1. A fault prediction method for an intelligent weak current system based on edge computing, characterized in that, It includes the following steps: Step S1. Perform fault correlation analysis on the dependencies and fault propagation among microservices in the intelligent weak current system according to the knowledge graph; Step S2. Complete the analysis of the dependencies among multiple microservices in the intelligent weak current system and the task of predicting the fault propagation direction based on the service - to - service dependency analysis and fault propagation prediction method of the DAG (Directed Acyclic Graph); S3. Combine the system into intelligent dynamic microservice units according to business requirements. For each microservice unit in the actual system, it includes two parts: a state machine and a data flow; The state machine is a microservice unit logically defined based on the microservice splitting of the system. According to its logical processing process and the data communication logic among microservice units during the logical processing process, the entire logical processing process and data communication process are divided into one or several state machines, and the state machine is used as the basic unit for microservice orchestration and management; Step S4. Manage the update of complex service orchestration based on adaptive service orchestration and fault isolation, and based on incremental learning and model evolution management mechanisms.

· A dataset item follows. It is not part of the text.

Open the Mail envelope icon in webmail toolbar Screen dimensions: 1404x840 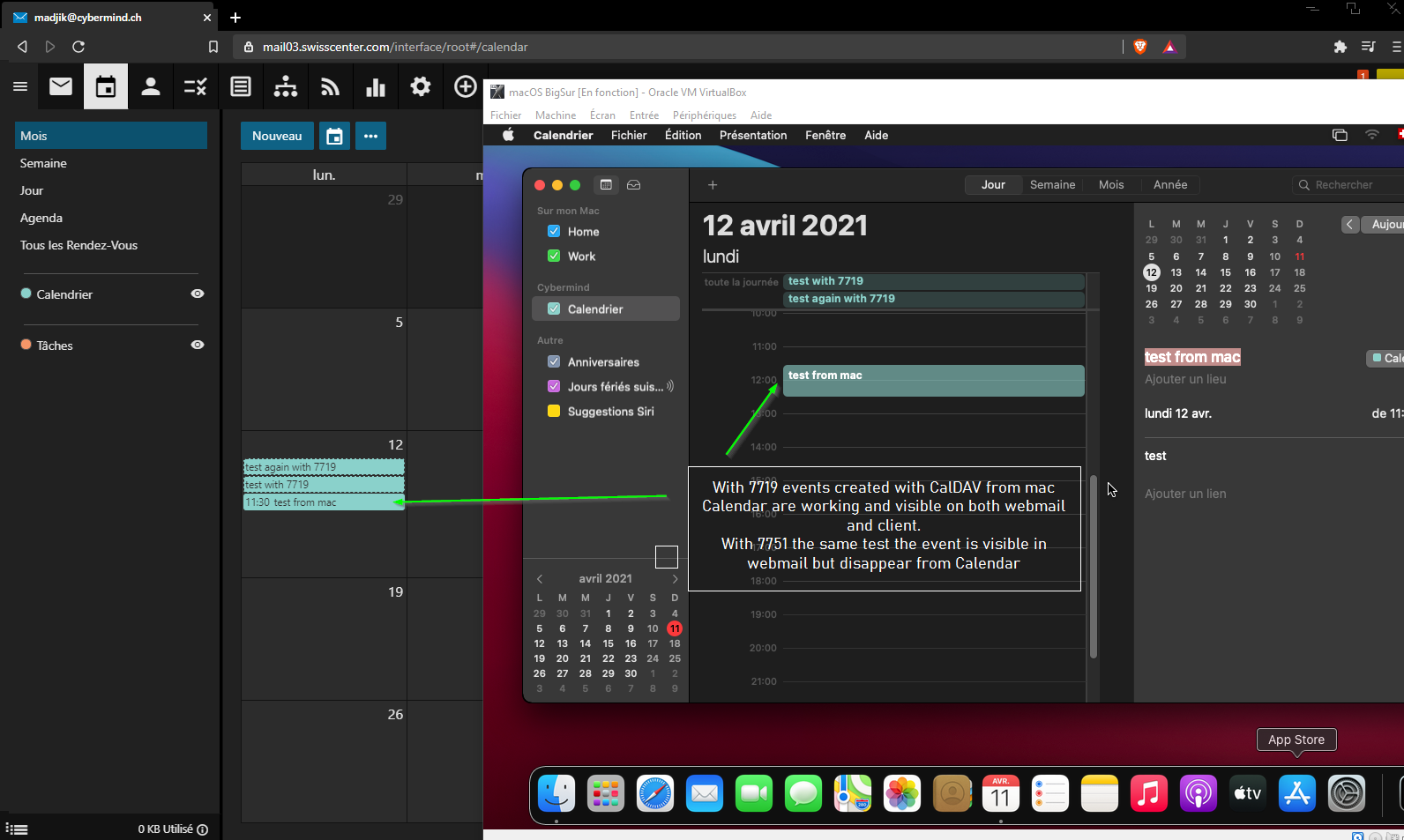pos(61,86)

2. The method for predicting faults in an intelligent weak current system based on edge computing according to claim 1, wherein , It also includes the following steps: Step S1 further includes collecting the data flows of various service interactions among microservices to implement the microservice process oriented to the data flow; generating decision information from the microservice process oriented to the data flow, extracting fault data from the data flow, and classifying the fault data; where the microservice process contains the storage of dependencies among microservice units and the fault propagation model; finally, converting the classified data into corresponding decision types; the service interaction is the data interaction among microservices, and the interaction methods include data transmission for distributed service execution, asynchronous communication for publish / subscribe services, and batch - processing workflows and stateful distributed transaction operations.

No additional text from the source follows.